集成粗糙集和阴影集的簇特征加权模糊聚类算法

王丽娜1,2,3,王建东3,李涛1,2,叶枫3,4   

  1. 1.南京信息工程大学江苏省气象探测与信息处理重点实验室, 江苏 南京 210044;
    2.南京信息工程大学电子与信息工程学院, 江苏 南京 210044;
    3.南京航空航天大学计算机科学与技术学院, 江苏 南京 210016;
    4.河海大学计算机与信息学院, 江苏 南京 211100

  • 出版日期:2013-08-20 发布日期:2010-01-03

Cluster’s feature weighting fuzzy clustering algorithm integrating rough sets and shadowed sets

WANG Li-na1,2,3, WANG Jian-dong3, LI Tao1,2,YE Feng3,4   

  1. 1. Jiangsu Key Laboratory of Meteorological Observation and Information Processing, Nanjing University of Information Science and Technology, Nanjing 210044, China; 2.College of Electronic and Information Engineering, Nanjing University of Information Science and Technology, Nanjing 210044, China; 3.College of Computer Science and Technology, Nanjing University of Aeronautics and Astronautics, Nanjing 210016, China; 4. Computer and Information College, Hohai University, Nanjing 211100, China
  • Online:2013-08-20 Published:2010-01-03

摘要:

特征加权是聚类算法中的常用方法,决定权值对产生一个有效划分非常关键。基于模糊集、粗糙集和阴影集的粒计算框架,本文提出计算不同簇特征权重的聚类新方法,特征权值随着每次迭代自动地计算。每个簇采用不同的特征权重可以更有效地实现聚类目标,并使用聚类有效性指标包括戴维斯-Bouldin指标(Davies-Bouldin,DB)、邓恩指标(Dunn, Dunn)和Xie-Beni指标(Xie-Beni, XB)分析基于划分的聚类有效性。

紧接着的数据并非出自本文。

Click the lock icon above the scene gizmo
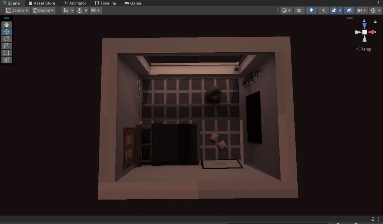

真实数据集上的实验表明这些算法总是收敛的,而且对交叠的簇划分更有效,同时在噪声和异常数据存在时具有鲁棒性。

Abstract:

Associating feature with weights for each cluster is a common approach in clustering algorithms and determining the weight values is crucial in generating valid partition. This paper introduces a novel method in the framework of granular computing that incorporates fuzzy sets, rough sets, and shadowed sets, and calculates feature weights at each iteration automatically. The method of feature weighting can realize the clustering objective more effectively, and the clustering validity indices of DB, Dunn and XB are applied to analyze the validity of partition-based clustering. Comparative experiments results reported for real data sets illustrate that the proposed algorithms are always convergent and more effective in handing overlapping among clusters and more robust in the presence of noisy data and outlier.